When you transcribe the records that follow, reproduce each line exactly as given.

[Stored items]
......

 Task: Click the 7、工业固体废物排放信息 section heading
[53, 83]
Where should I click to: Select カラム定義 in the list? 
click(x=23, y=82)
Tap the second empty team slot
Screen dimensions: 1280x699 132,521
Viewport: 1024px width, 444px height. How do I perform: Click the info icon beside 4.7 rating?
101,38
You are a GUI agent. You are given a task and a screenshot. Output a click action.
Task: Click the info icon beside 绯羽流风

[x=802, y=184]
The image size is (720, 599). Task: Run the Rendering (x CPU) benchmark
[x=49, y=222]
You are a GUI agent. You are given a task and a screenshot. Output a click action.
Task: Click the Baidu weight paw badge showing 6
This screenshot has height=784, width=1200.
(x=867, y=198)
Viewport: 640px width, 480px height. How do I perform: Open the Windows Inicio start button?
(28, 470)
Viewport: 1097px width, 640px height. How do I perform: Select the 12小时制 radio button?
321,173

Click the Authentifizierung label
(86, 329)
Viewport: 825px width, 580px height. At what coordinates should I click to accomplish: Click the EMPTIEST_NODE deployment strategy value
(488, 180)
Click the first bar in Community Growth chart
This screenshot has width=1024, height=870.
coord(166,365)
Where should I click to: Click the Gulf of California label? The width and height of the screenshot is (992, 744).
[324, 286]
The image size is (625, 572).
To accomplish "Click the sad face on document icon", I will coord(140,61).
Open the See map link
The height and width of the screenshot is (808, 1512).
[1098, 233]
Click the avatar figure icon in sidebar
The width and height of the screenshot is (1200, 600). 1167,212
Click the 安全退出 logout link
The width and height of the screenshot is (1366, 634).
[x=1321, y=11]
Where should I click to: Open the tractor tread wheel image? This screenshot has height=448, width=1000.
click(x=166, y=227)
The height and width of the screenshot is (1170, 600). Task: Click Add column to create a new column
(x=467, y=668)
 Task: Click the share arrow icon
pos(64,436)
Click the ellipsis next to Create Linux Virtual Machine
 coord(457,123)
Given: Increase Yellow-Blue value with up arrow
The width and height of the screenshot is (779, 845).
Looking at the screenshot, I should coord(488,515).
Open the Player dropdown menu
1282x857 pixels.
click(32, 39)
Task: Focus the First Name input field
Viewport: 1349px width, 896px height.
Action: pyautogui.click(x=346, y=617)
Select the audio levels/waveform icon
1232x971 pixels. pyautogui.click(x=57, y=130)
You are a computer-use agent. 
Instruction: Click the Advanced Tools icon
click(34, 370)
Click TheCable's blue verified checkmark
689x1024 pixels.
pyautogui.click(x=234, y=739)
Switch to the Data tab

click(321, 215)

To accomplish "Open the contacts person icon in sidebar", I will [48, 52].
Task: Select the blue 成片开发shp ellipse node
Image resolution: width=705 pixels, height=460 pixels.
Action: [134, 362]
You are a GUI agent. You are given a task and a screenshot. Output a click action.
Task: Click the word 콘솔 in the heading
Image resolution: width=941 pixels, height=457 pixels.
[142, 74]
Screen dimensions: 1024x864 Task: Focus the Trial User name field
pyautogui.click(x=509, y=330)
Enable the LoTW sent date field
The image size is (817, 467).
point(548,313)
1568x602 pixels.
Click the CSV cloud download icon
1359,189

......

[SOLUTION TO THIS PROBLEM]:
 Task: Click the 7、工业固体废物排放信息 section heading
[53, 83]
Where should I click to: Select カラム定義 in the list? 
click(x=23, y=82)
Tap the second empty team slot
Screen dimensions: 1280x699 132,521
Viewport: 1024px width, 444px height. How do I perform: Click the info icon beside 4.7 rating?
101,38
You are a GUI agent. You are given a task and a screenshot. Output a click action.
Task: Click the info icon beside 绯羽流风

[x=802, y=184]
The image size is (720, 599). Task: Run the Rendering (x CPU) benchmark
[x=49, y=222]
You are a GUI agent. You are given a task and a screenshot. Output a click action.
Task: Click the Baidu weight paw badge showing 6
This screenshot has height=784, width=1200.
(x=867, y=198)
Viewport: 640px width, 480px height. How do I perform: Open the Windows Inicio start button?
(28, 470)
Viewport: 1097px width, 640px height. How do I perform: Select the 12小时制 radio button?
321,173

Click the Authentifizierung label
(86, 329)
Viewport: 825px width, 580px height. At what coordinates should I click to accomplish: Click the EMPTIEST_NODE deployment strategy value
(488, 180)
Click the first bar in Community Growth chart
This screenshot has width=1024, height=870.
coord(166,365)
Where should I click to: Click the Gulf of California label? The width and height of the screenshot is (992, 744).
[324, 286]
The image size is (625, 572).
To accomplish "Click the sad face on document icon", I will coord(140,61).
Open the See map link
The height and width of the screenshot is (808, 1512).
[1098, 233]
Click the avatar figure icon in sidebar
The width and height of the screenshot is (1200, 600). 1167,212
Click the 安全退出 logout link
The width and height of the screenshot is (1366, 634).
[x=1321, y=11]
Where should I click to: Open the tractor tread wheel image? This screenshot has height=448, width=1000.
click(x=166, y=227)
The height and width of the screenshot is (1170, 600). Task: Click Add column to create a new column
(x=467, y=668)
 Task: Click the share arrow icon
pos(64,436)
Click the ellipsis next to Create Linux Virtual Machine
 coord(457,123)
Given: Increase Yellow-Blue value with up arrow
The width and height of the screenshot is (779, 845).
Looking at the screenshot, I should coord(488,515).
Open the Player dropdown menu
1282x857 pixels.
click(32, 39)
Task: Focus the First Name input field
Viewport: 1349px width, 896px height.
Action: pyautogui.click(x=346, y=617)
Select the audio levels/waveform icon
1232x971 pixels. pyautogui.click(x=57, y=130)
You are a computer-use agent. 
Instruction: Click the Advanced Tools icon
click(34, 370)
Click TheCable's blue verified checkmark
689x1024 pixels.
pyautogui.click(x=234, y=739)
Switch to the Data tab

click(321, 215)

To accomplish "Open the contacts person icon in sidebar", I will [48, 52].
Task: Select the blue 成片开发shp ellipse node
Image resolution: width=705 pixels, height=460 pixels.
Action: [134, 362]
You are a GUI agent. You are given a task and a screenshot. Output a click action.
Task: Click the word 콘솔 in the heading
Image resolution: width=941 pixels, height=457 pixels.
[142, 74]
Screen dimensions: 1024x864 Task: Focus the Trial User name field
pyautogui.click(x=509, y=330)
Enable the LoTW sent date field
The image size is (817, 467).
point(548,313)
1568x602 pixels.
Click the CSV cloud download icon
1359,189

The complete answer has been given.